**Problem statement:** Put the records from the line with "You are a computer-use" to the line with "Action: click(x=473, y=294)" into a numbered list, skipping blank lines. Leave the pictures out of your answer.

**Records shown:**
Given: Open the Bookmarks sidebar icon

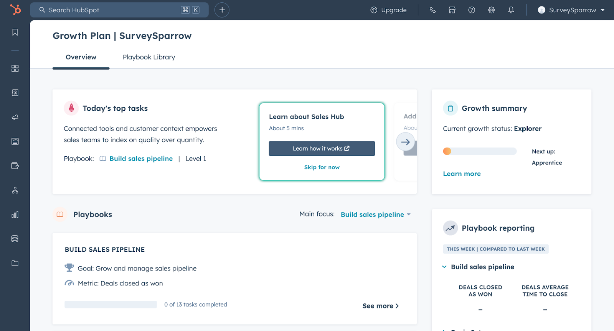Looking at the screenshot, I should pos(15,33).
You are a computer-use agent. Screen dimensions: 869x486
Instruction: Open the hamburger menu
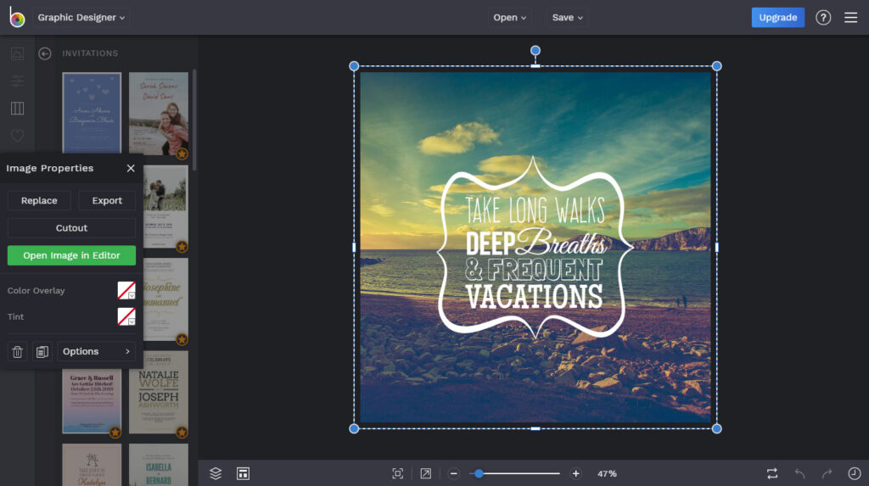[850, 17]
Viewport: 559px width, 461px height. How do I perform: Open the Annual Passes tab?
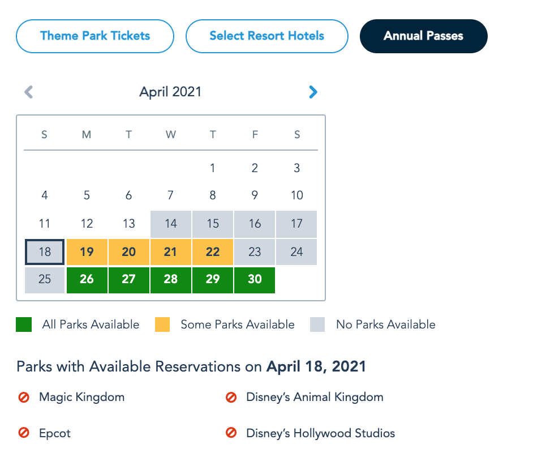pos(423,36)
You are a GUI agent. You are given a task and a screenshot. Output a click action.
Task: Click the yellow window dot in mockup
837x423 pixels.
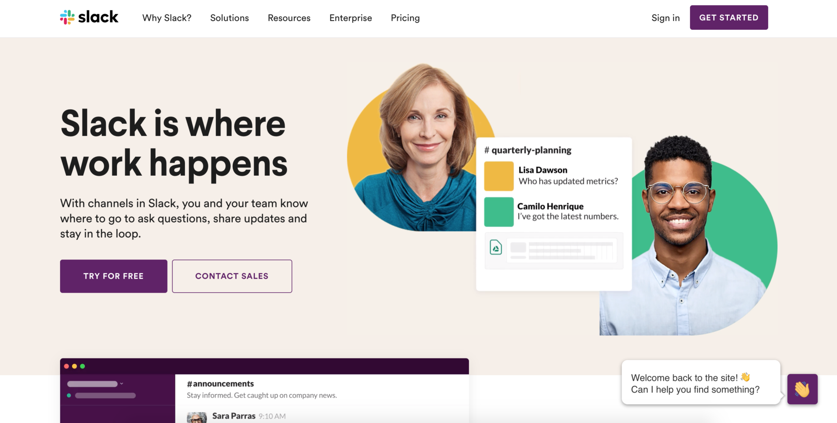[75, 366]
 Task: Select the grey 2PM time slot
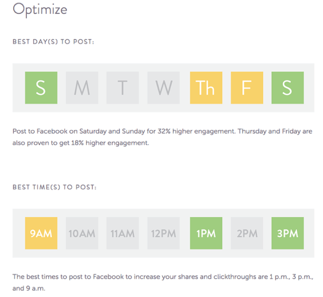coord(247,233)
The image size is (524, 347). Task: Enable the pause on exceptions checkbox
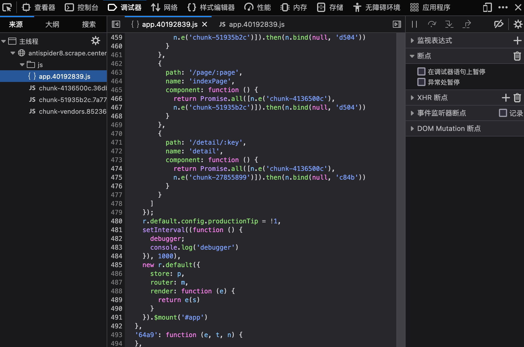coord(421,82)
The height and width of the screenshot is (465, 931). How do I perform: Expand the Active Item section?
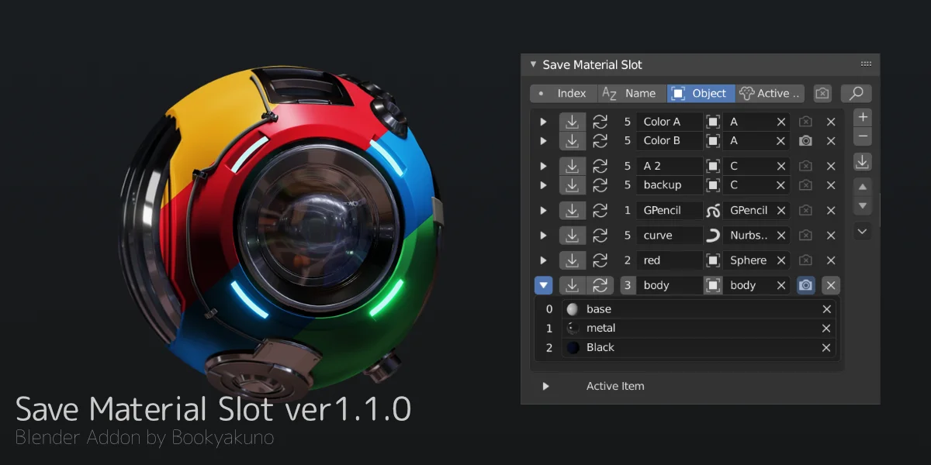546,385
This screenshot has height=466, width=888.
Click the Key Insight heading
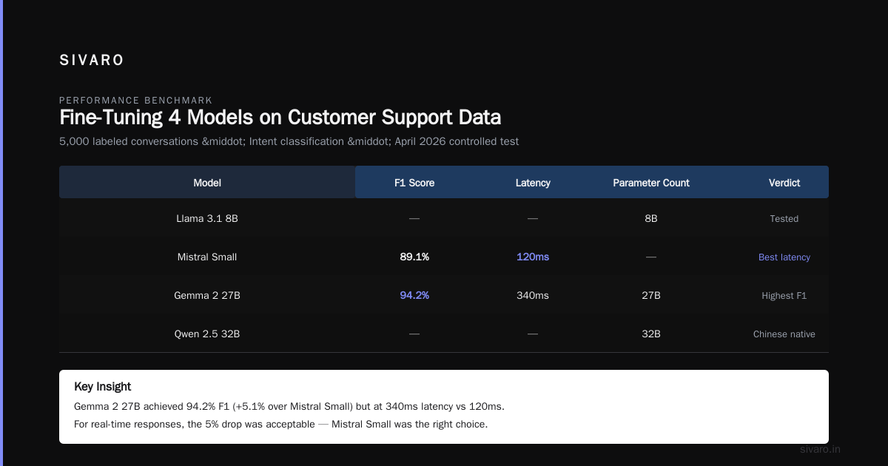click(103, 387)
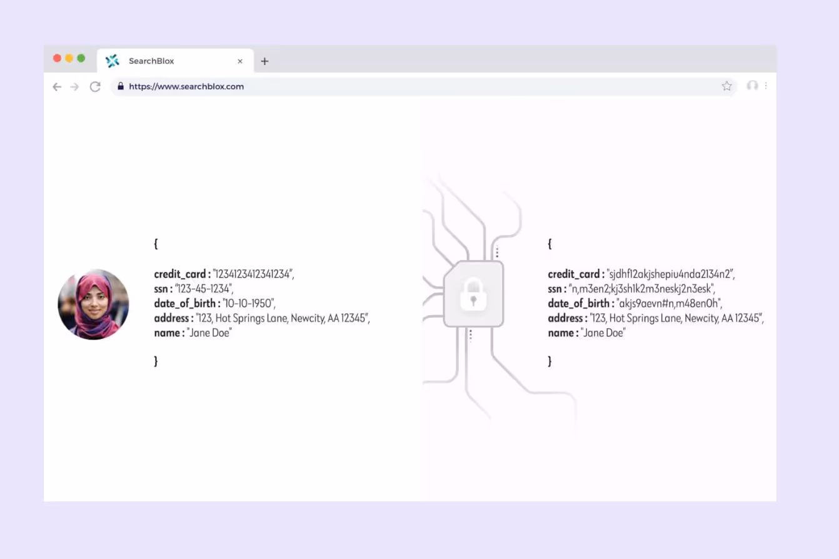
Task: Click the lock illustration between the data panels
Action: click(x=473, y=294)
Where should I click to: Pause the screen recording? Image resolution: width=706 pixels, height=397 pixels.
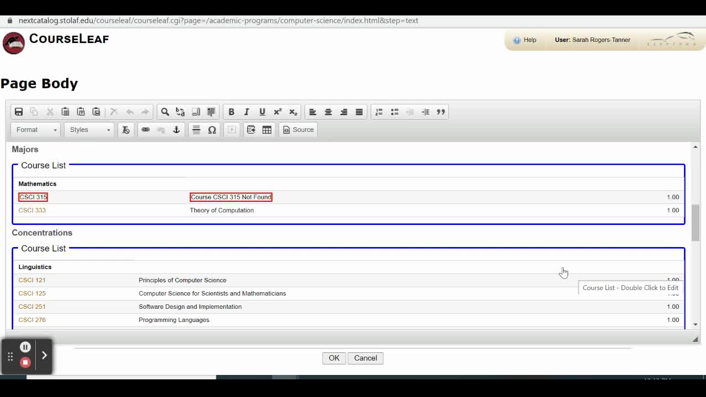(25, 347)
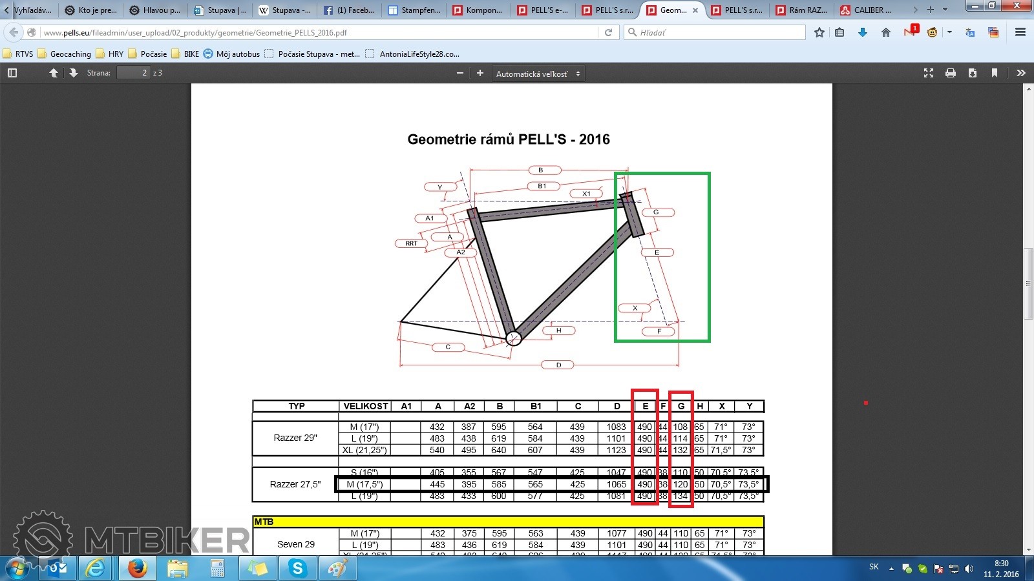This screenshot has height=581, width=1034.
Task: Open Firefox downloads arrow
Action: coord(863,32)
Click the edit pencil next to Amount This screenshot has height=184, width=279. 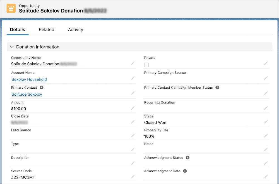tap(133, 108)
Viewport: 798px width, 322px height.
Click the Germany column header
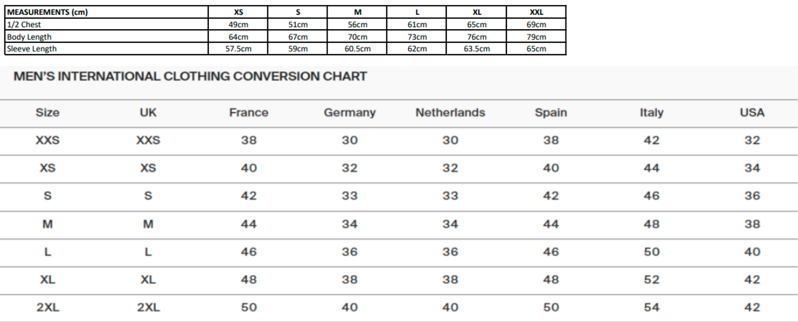tap(349, 113)
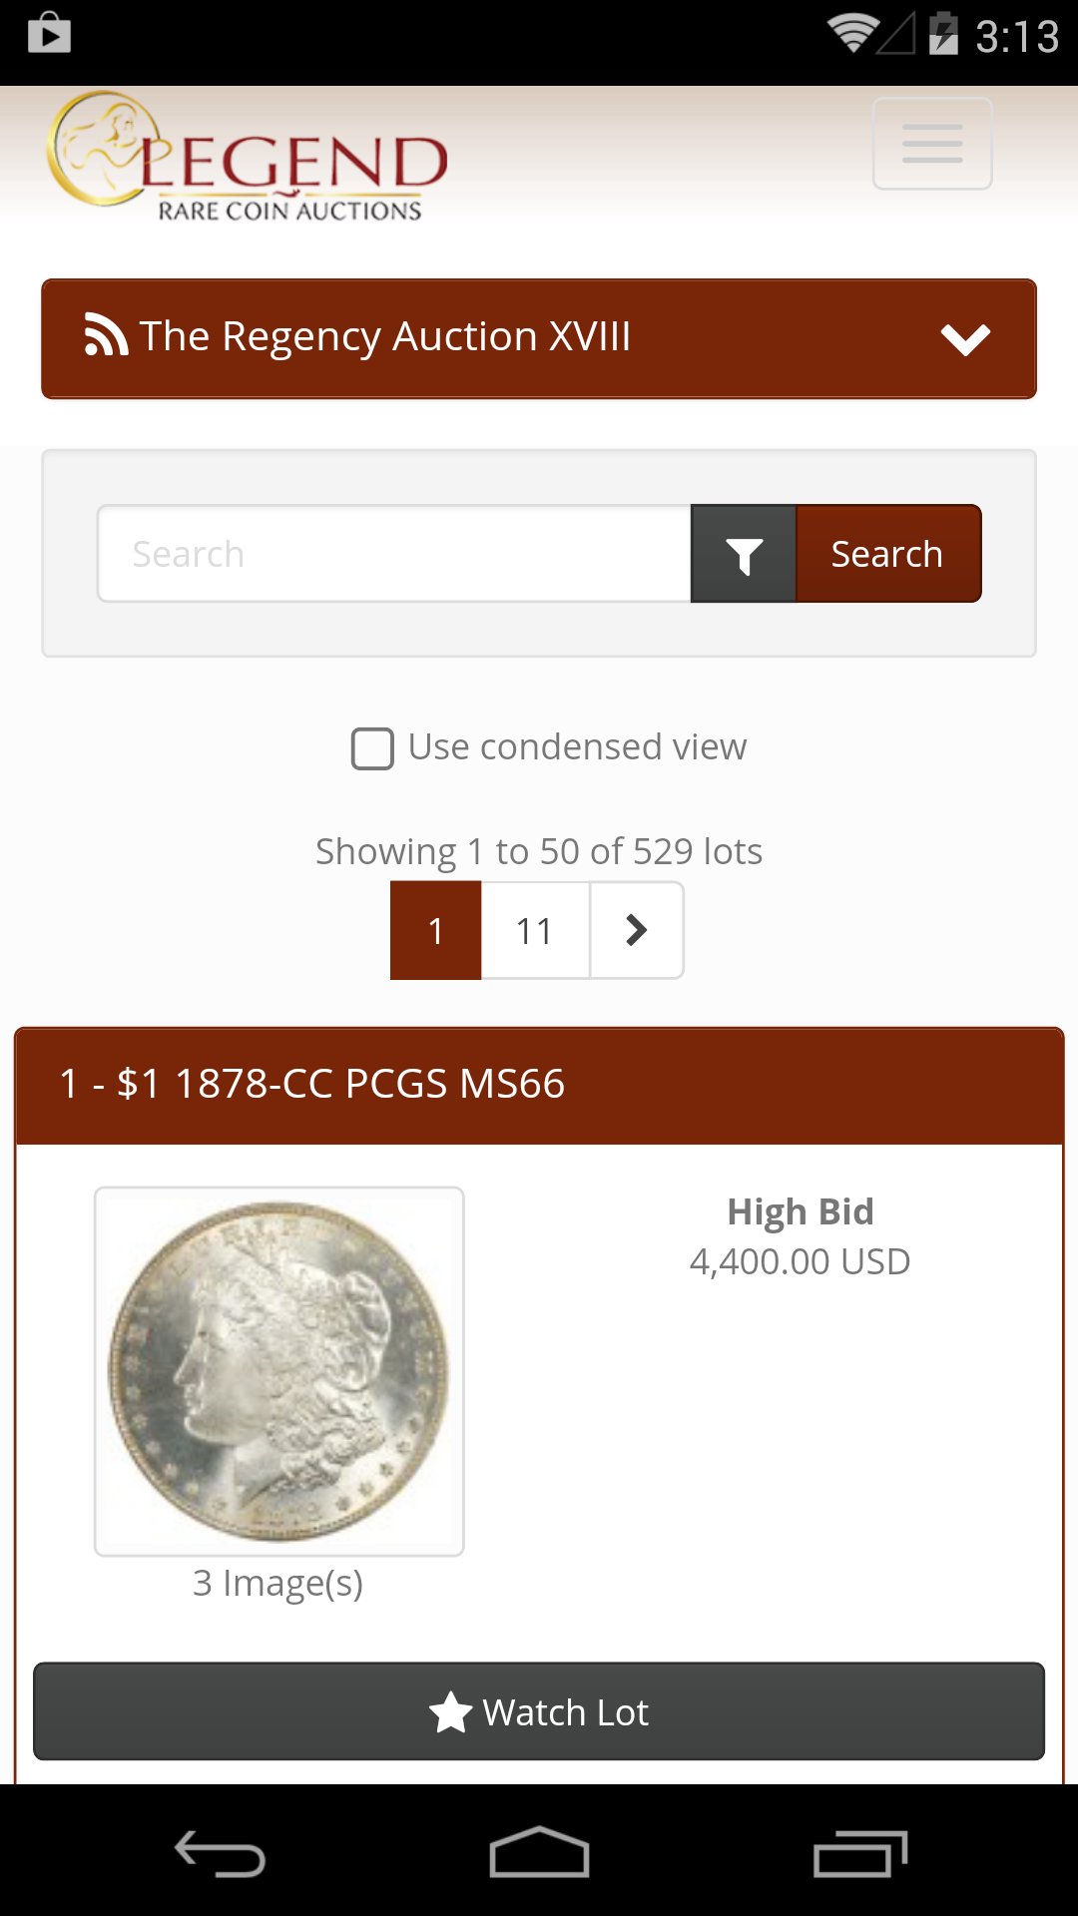Click the filter funnel icon next to search
This screenshot has height=1916, width=1078.
[x=743, y=553]
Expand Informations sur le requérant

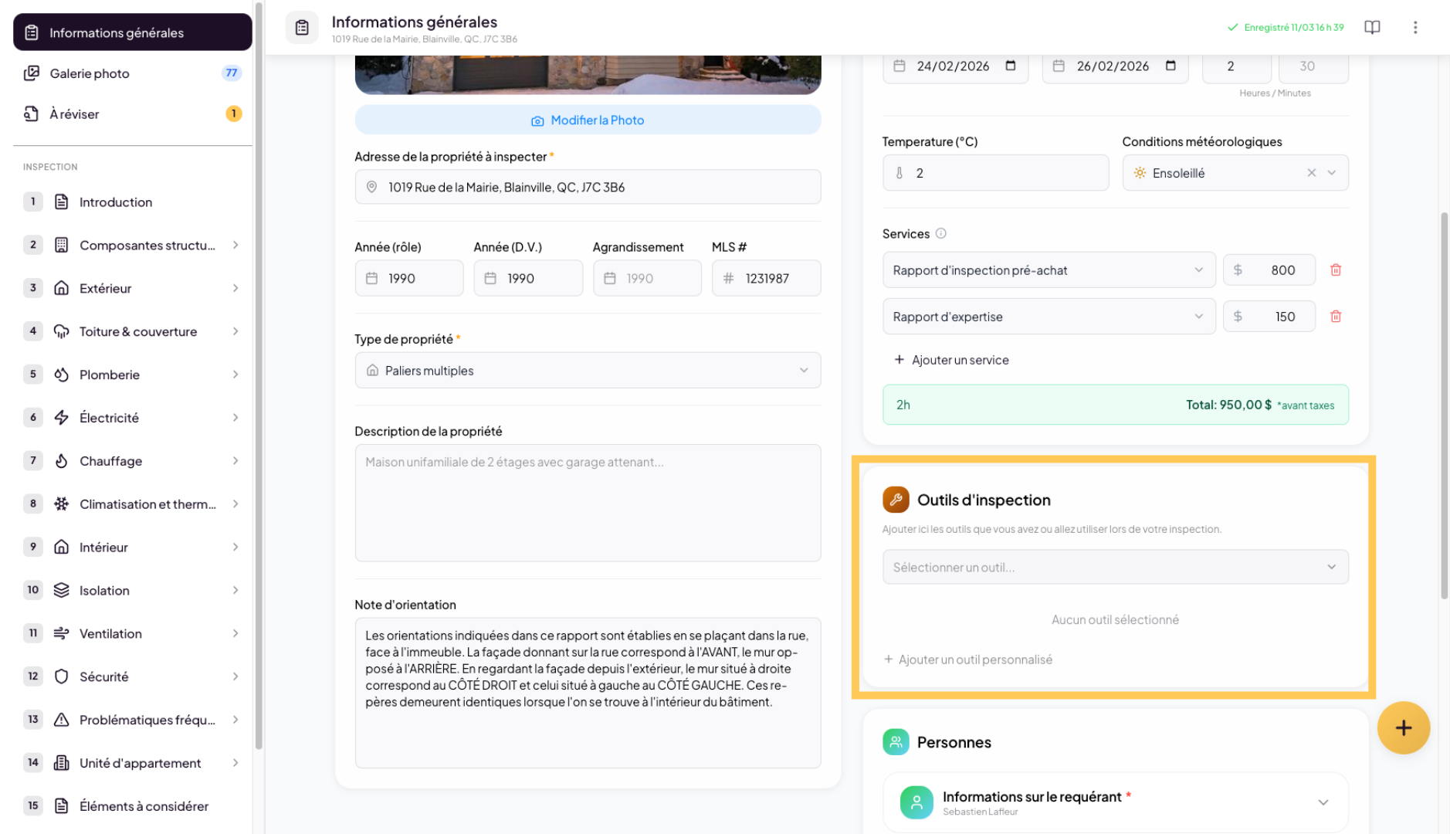point(1323,802)
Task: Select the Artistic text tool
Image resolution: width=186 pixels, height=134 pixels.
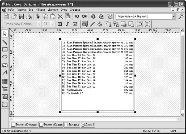Action: tap(5, 73)
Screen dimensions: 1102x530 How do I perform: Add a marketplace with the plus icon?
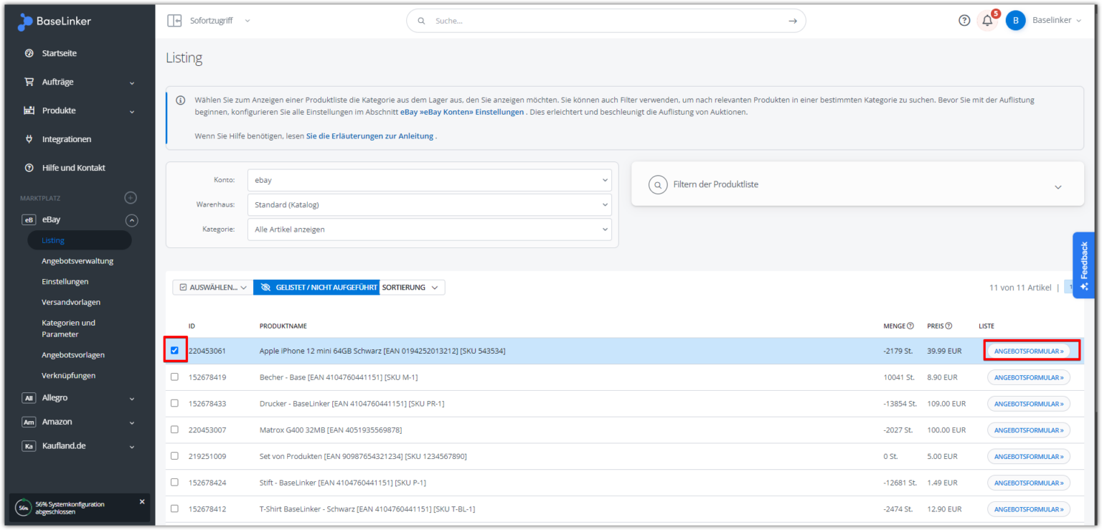(131, 198)
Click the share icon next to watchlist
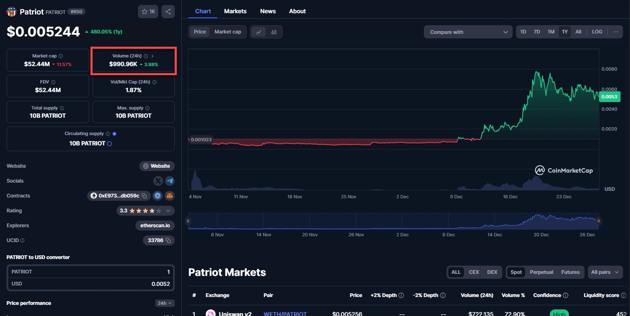Screen dimensions: 630x316 pyautogui.click(x=168, y=12)
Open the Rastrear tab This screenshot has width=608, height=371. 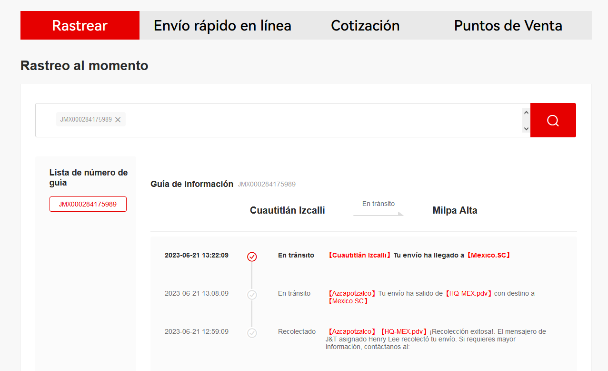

**Finished task:**
1. You are a computer-use agent. Screen dimensions: 869x486
2. Instruction: Open the hamburger menu
3. [850, 17]
4. Viewport: 559px width, 461px height. How do I perform: Open the Annual Passes tab?
5. pos(423,36)
6. You are a GUI agent. You are given a task and a screenshot. Output a click action.
7. Task: Click the yellow window dot in mockup
8. 837x423 pixels.
9. [75, 366]
10.  Task: Select the grey 2PM time slot
11. coord(247,233)
12. The image size is (524, 347). Task: Enable the pause on exceptions checkbox
13. coord(421,82)
14. The height and width of the screenshot is (465, 931). How do I perform: Expand the Active Item section?
15. 546,385
16. This screenshot has height=466, width=888.
17. Click the Key Insight heading
18. click(103, 387)
19. Task: Click the lock illustration between the data panels
20. Action: click(x=473, y=294)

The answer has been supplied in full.